---- Supplied data
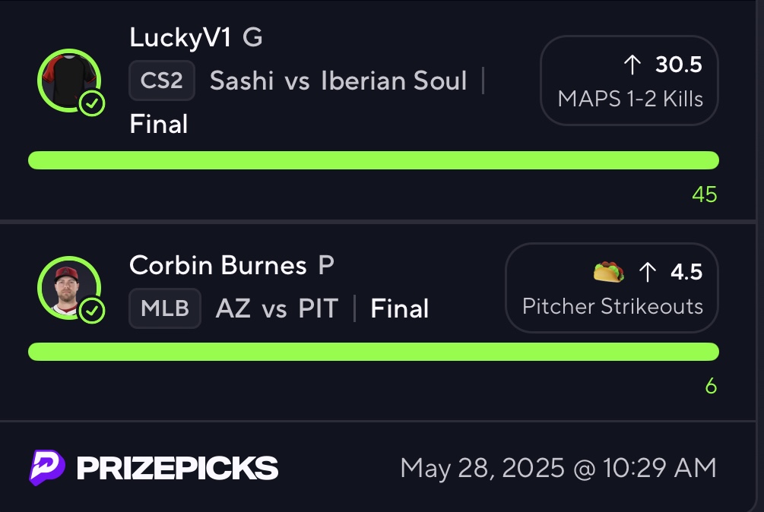The width and height of the screenshot is (764, 512).
Task: Click the PRIZEPICKS wordmark text
Action: 177,468
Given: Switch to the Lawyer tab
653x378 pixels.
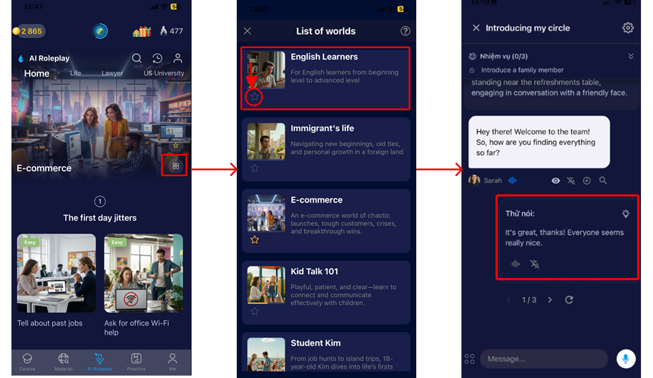Looking at the screenshot, I should point(112,74).
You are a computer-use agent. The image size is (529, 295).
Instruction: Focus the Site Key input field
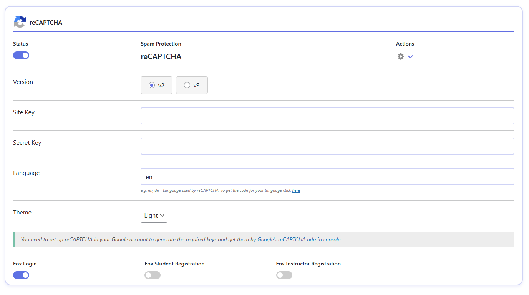[327, 116]
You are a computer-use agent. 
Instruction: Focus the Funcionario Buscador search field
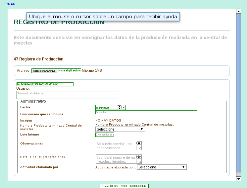click(146, 112)
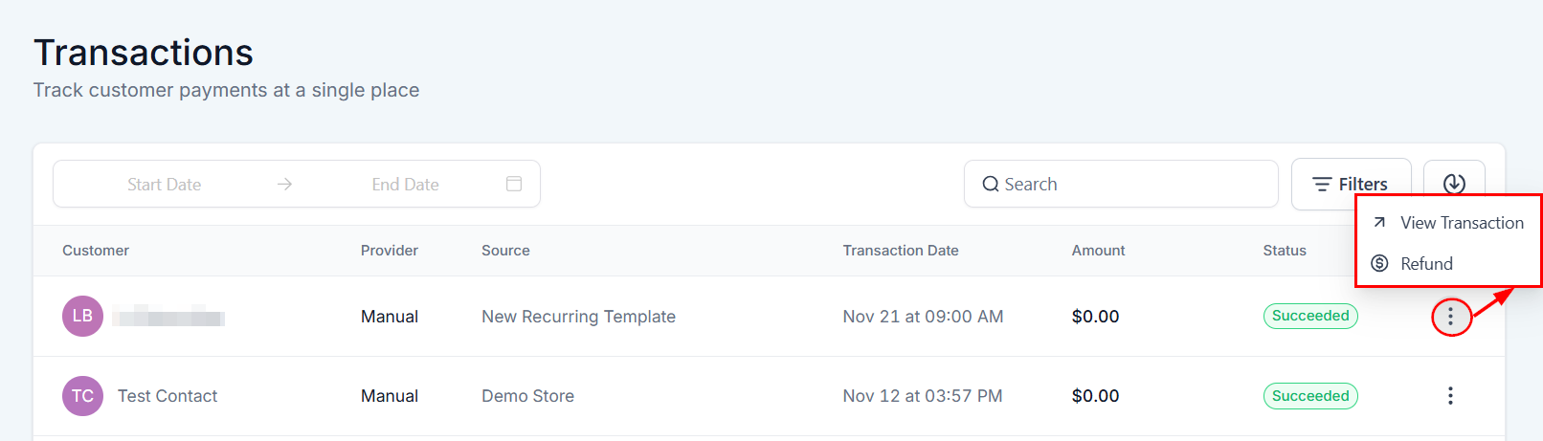Open three-dot menu for LB transaction
The width and height of the screenshot is (1543, 441).
click(1450, 317)
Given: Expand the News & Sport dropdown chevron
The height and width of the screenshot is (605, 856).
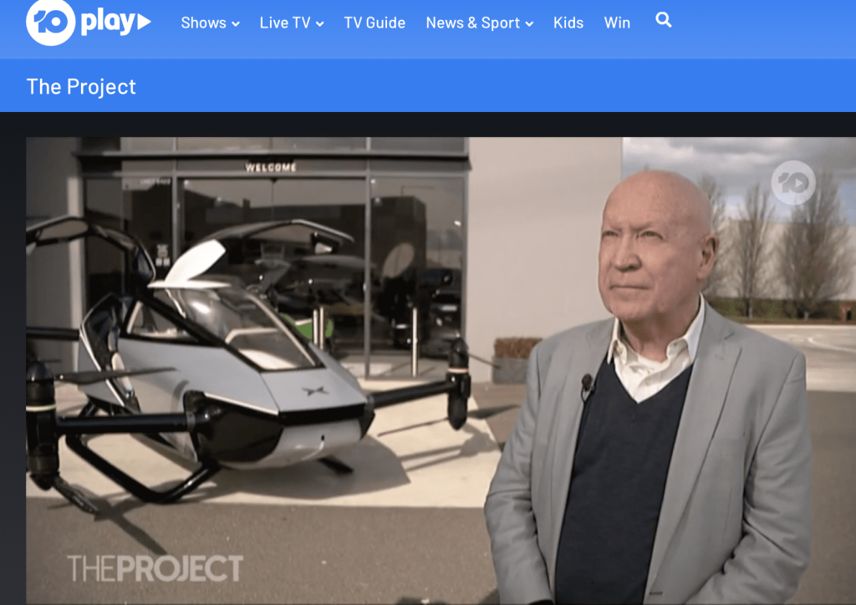Looking at the screenshot, I should coord(529,24).
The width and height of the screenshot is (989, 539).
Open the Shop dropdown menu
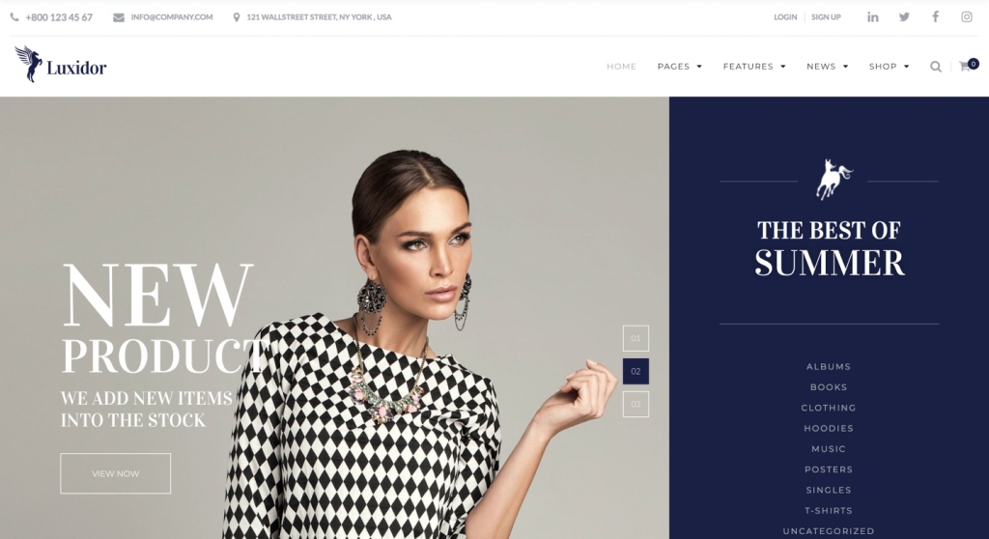pyautogui.click(x=889, y=67)
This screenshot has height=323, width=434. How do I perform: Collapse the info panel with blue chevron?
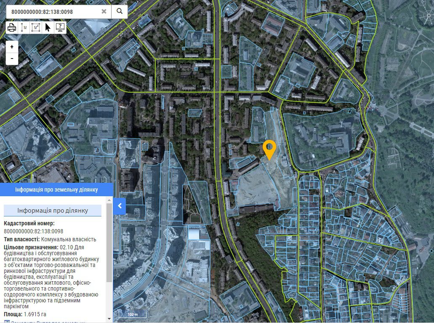click(x=120, y=206)
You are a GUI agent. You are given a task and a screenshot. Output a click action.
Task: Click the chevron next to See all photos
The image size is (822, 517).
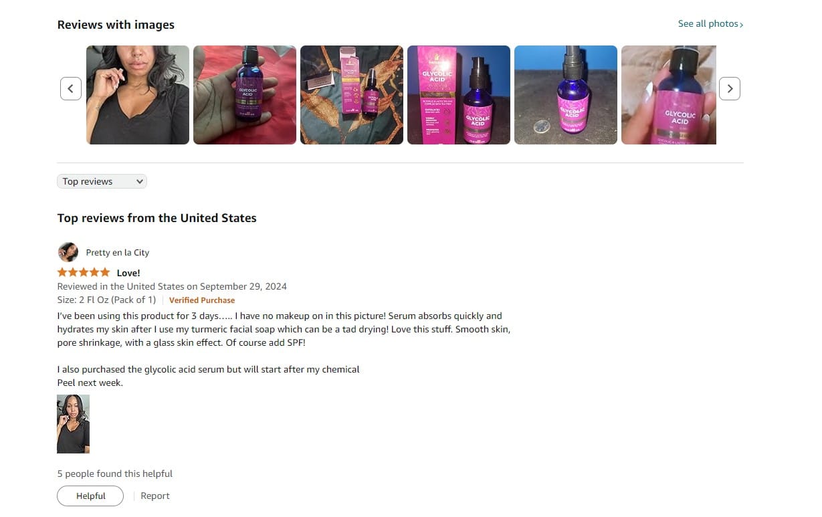coord(742,25)

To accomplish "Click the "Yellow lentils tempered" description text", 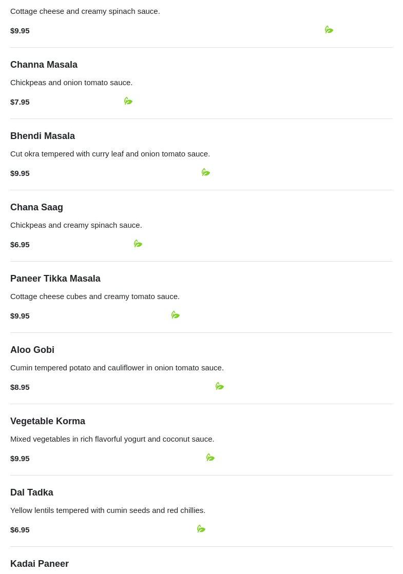I will 108,510.
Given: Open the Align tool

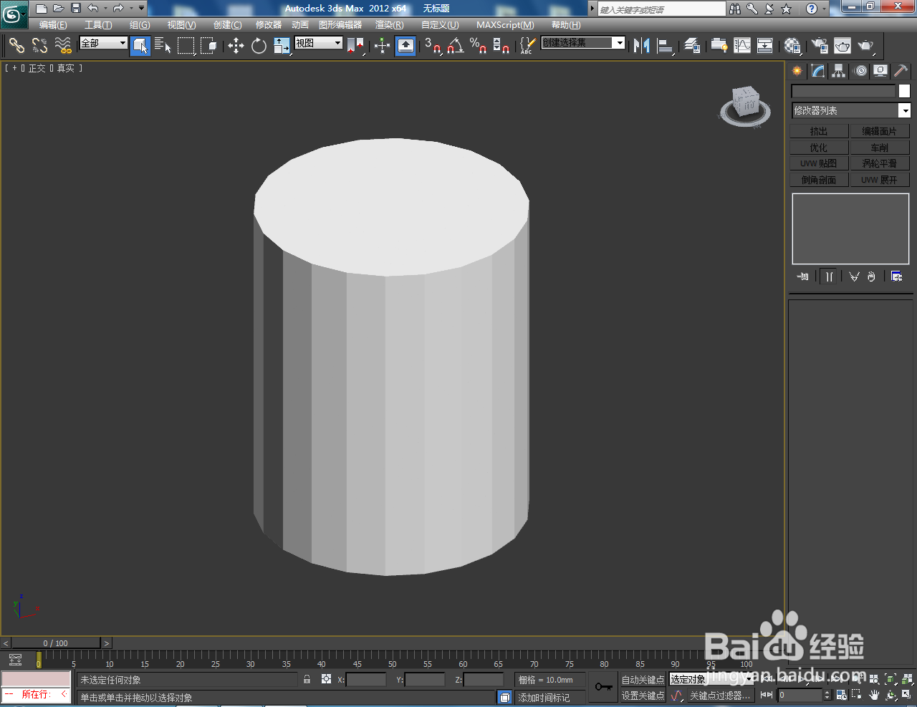Looking at the screenshot, I should [665, 45].
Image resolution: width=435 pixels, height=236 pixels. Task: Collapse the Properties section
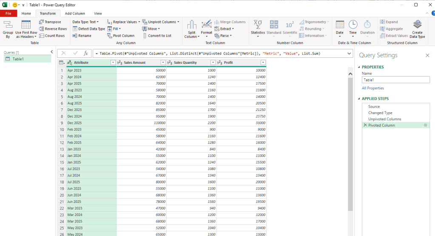(x=359, y=67)
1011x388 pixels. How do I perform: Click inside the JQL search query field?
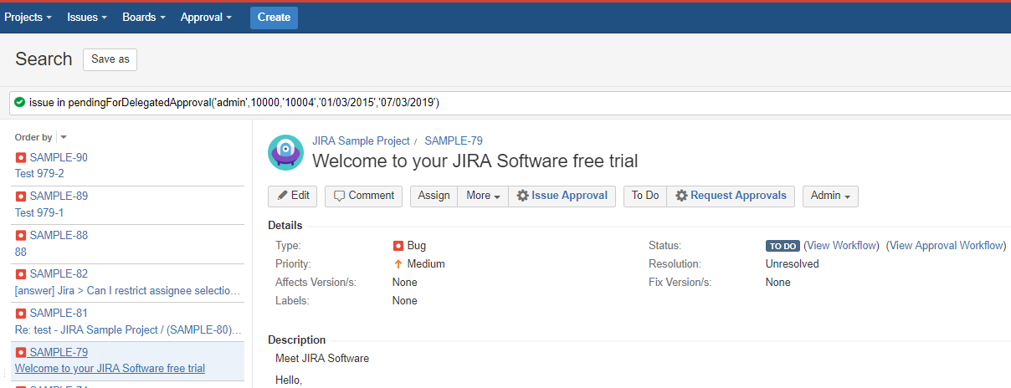(x=586, y=103)
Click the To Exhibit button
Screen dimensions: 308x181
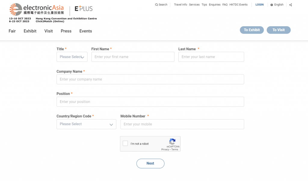pos(252,30)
--------
▶ **Description of the task**
Transcribe the lines from the one containing "Given: Open the Align tool" through the end of the lines, inclusive, leaving out the pictures.

▶ **Expected output**
Given: Open the Align tool

Looking at the screenshot, I should [665, 45].
Image resolution: width=435 pixels, height=236 pixels. Task: Collapse the Properties section
(x=359, y=67)
1011x388 pixels. How do I perform: Click inside the JQL search query field?
(x=586, y=103)
Click the To Exhibit button
Screen dimensions: 308x181
pos(252,30)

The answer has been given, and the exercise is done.